▶ THE PROBLEM: From the entries below, output the line with "December 2019 (49, 1786)" and each following line up to and including the line with "Mentions Légales (533, 1662)", exactly as written.

### EXTRACTED DATA ###

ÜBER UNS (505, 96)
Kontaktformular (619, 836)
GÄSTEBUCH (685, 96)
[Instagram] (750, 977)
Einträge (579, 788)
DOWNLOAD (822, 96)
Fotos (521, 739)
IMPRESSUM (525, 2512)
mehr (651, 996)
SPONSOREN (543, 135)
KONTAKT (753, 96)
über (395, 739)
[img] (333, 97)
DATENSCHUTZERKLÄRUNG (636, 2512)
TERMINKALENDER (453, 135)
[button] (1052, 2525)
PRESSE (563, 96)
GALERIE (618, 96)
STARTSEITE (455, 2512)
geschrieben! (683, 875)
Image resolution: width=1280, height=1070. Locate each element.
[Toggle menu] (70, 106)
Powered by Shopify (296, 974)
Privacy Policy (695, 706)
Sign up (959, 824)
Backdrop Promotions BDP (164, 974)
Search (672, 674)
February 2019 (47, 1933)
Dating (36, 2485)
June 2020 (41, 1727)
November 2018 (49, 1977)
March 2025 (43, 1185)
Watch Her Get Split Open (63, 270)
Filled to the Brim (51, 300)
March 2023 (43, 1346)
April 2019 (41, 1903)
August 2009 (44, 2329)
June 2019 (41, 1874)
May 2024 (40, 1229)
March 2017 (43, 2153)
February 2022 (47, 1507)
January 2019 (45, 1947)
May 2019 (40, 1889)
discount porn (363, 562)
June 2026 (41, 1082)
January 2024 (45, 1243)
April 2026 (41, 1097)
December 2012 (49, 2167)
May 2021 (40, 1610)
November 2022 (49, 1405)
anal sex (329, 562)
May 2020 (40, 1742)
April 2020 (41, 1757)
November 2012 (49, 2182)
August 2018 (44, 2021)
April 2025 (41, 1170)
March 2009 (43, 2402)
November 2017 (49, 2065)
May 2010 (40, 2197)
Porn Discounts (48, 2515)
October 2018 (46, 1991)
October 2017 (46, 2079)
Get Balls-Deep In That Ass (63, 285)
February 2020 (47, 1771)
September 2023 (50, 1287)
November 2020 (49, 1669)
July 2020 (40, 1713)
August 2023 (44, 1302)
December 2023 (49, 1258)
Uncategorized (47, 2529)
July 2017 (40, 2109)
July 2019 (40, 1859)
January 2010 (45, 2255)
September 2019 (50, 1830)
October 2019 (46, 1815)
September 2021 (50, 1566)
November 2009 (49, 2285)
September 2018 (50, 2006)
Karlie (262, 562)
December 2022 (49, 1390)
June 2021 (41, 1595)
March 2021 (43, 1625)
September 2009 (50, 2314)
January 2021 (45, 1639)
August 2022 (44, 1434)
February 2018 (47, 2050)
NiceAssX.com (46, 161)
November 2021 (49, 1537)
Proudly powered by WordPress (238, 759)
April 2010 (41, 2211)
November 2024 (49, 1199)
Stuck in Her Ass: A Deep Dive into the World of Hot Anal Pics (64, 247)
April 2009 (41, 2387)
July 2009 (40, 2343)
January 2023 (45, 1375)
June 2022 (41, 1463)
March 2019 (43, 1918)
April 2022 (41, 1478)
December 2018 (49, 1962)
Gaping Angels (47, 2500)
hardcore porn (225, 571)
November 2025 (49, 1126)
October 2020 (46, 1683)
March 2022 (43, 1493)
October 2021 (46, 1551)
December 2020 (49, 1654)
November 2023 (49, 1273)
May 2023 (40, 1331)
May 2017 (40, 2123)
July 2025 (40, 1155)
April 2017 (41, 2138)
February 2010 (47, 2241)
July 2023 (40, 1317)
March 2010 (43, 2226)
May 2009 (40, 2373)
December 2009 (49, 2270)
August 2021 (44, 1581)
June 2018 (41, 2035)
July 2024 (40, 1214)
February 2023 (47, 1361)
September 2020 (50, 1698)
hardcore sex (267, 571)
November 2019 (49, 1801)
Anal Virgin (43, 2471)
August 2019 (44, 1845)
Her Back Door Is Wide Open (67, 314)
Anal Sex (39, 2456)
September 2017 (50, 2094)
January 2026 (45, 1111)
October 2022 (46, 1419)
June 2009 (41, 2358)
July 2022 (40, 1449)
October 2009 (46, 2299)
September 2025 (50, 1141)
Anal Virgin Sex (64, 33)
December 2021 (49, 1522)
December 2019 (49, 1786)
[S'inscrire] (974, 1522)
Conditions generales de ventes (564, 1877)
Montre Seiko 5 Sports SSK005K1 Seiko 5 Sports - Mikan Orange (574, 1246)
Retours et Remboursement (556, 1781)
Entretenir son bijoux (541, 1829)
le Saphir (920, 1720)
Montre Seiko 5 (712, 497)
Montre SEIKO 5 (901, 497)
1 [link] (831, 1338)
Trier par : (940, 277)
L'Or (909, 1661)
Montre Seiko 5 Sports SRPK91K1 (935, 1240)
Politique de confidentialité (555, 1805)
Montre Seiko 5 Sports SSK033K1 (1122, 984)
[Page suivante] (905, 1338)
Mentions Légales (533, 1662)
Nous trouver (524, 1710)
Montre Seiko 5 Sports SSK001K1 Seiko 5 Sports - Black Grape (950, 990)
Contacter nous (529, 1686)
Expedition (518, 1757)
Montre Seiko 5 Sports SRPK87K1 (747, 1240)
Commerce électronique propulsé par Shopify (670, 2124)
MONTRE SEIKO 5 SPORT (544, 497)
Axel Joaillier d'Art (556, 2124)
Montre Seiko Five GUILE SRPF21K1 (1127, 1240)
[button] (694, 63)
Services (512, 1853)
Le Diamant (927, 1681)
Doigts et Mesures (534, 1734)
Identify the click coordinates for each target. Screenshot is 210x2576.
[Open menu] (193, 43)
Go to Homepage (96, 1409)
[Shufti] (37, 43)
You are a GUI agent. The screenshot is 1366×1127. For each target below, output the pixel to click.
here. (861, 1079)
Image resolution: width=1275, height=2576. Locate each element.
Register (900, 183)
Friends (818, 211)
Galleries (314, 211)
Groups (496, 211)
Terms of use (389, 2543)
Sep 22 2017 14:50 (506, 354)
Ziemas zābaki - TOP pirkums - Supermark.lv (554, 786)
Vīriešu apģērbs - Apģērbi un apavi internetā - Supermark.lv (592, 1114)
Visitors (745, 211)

###

▶ ANSWER FOR THIS EXERCISE:
December 2019 (49, 1786)
[S'inscrire] (974, 1522)
Conditions generales de ventes (564, 1877)
Montre Seiko 5 Sports SSK005K1 Seiko 5 Sports - Mikan Orange (574, 1246)
Retours et Remboursement (556, 1781)
Entretenir son bijoux (541, 1829)
le Saphir (920, 1720)
Montre Seiko 5 (712, 497)
Montre SEIKO 5 (901, 497)
1 [link] (831, 1338)
Trier par : (940, 277)
L'Or (909, 1661)
Montre Seiko 5 Sports SRPK91K1 (935, 1240)
Politique de confidentialité (555, 1805)
Montre Seiko 5 Sports SSK033K1 (1122, 984)
[Page suivante] (905, 1338)
Mentions Légales (533, 1662)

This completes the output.